A Special Issue of TEXT Journal of Writing and Writing Courses
This Special Issue aims to explore forms of, and approaches to, creativecritical writing: writing which performs scholarly and creative functions simultaneously. Such blended approaches are no longer new—indeed, they are tracking distinct paths and uses in various contexts inside academia and beyond. As such, this Special Issue will take stock of the current nexus between the creative and the critical, as well as speculate on future conceptions of hybrid creative writing /scholarship.

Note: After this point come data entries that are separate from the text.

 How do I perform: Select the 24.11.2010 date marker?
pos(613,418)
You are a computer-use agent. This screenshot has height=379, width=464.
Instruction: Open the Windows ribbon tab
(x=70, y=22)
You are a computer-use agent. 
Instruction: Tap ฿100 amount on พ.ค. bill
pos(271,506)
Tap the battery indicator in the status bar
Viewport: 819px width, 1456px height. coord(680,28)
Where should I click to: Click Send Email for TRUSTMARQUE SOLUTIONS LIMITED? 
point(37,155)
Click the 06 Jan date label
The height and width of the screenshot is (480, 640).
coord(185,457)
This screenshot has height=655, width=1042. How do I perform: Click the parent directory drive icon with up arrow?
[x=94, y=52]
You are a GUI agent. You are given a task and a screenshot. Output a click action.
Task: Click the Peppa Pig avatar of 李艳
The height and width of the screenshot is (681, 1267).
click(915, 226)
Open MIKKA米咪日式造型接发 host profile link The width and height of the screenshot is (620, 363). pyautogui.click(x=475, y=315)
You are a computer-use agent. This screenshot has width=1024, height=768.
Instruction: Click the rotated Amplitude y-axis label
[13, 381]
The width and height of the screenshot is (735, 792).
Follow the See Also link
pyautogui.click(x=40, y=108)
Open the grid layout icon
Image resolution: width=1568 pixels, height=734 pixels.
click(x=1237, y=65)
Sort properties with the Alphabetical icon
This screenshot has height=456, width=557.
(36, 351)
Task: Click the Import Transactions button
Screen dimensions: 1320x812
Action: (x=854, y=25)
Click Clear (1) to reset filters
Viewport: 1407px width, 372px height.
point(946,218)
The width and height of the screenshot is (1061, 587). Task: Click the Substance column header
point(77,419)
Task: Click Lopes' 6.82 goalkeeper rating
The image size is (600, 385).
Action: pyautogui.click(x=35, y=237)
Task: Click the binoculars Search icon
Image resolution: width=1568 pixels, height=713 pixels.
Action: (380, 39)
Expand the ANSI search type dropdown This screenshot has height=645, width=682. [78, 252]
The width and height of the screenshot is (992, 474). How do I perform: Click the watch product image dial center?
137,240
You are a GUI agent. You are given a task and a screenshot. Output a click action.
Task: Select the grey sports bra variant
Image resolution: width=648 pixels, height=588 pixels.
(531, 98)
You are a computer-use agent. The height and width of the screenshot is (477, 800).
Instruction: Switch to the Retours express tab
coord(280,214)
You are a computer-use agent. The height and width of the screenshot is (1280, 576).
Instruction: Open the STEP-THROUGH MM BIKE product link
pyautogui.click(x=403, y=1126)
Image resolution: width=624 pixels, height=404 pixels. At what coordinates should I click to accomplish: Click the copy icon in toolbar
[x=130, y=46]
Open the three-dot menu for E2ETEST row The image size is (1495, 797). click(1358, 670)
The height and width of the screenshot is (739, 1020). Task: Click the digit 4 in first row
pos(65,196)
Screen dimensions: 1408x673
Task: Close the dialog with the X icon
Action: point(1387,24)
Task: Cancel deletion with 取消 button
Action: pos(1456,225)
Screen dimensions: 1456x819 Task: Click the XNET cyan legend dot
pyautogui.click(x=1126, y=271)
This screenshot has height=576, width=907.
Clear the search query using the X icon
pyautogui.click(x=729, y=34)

The creativecritical mode has a long lineage across fictocritical, autotheoretical and ethnographic writing, as well as creative nonfiction and the essay form. Recently, creativecritical writing has gained popular currency, as evidenced by the work of Rebecca Solnit, Anne Carson, and Maggie Nelson. It is also attracting critical momentum, most noticeably at doctoral level, where, as Kylie Cardell and Kate Douglas note, ‘Many postgraduates [in Life Writing] are engaging in projects where the creative and critical/exegetical are an integrated text’ (207–208). In this Special Issue of TEXT, we invite articles (of roughly 6-8,000 words) that engage with the functions, processes, poetics and ethics of creativecritical writing in its many forms (creative nonfiction, fiction, academic writing, poetry/poetics, testimony and more). These engagements should constellate, in order to ask: Where are we now, and what is next for creativecritical writing? We hope to encourage a compiling of the essayistic, the fictocritical, life writing, the seamless, and more, to assess how the exegesis—and creative writing as research more broadly—might be conceived through a creativecritical lens.
Potential contributors might like to consider:
- What creativecritical writing approaches do within research? (And, what have they done,
where are we now, and where we are going?).
- Creativecritical possibilities for the exegesis, and questions regarding what counts as
scholarly output (E.g., what creative writing might do to shift the lexical possibilities of
scholarly work; how it can work within institutions). Articulating the role of the exegesis, creative exegetical forms, teaching/doing exegetical writing.
- Creativecritical approaches as indicative/supportive of new vistas in representation, such as embodied thinking or non-dualistic approaches. (What kind of work is necessary at this juncture? How do thought/body/lived experience interact with scholarly forms? How can life writing operate as scholarship?).
- The critical power in creative work, and the inherent criticality of creative expression. (What is creative and what is critical? How can the ‘ancient quarrel’ (Brien and Webb 2012) between poetry and philosophy be re-visited? Is creative work possibly critical work?).
- The popular turn towards the creativecritical.
- The difference, in creative writing scholarship, between explaining the work and the work being research.
- The lineage of creativecritical forms: fictocriticism, art writing, autoethnography, essay.
- The ethics of creativecritical writing.
- Potential forms and approaches to writing that makes and considers/reflects/thinks
- Hybridity in academic writing.
- The essay and essayism in scholarly contexts; braided writing and blended forms.
How to submit your expression of interest:
Please submit a 200-word Expression of Interest by email to Stefanie Markidis and Daniel Juckes with ‘Creativecritical Writing Now’ as the subject line. In your EOI please outline how your paper or work(s) explore(s) aspects of the creativecritical mode. Please also include the following information: your full name, institutional affiliation (if any), email address, title of paper/work, brief biography (50–100 words), and 3 to 5 keywords (at least 2 of which should clearly relate to the issue’s title).
Deadline for EOIs: April 14, 2023.
Deadline for finished works: June 30, 2023.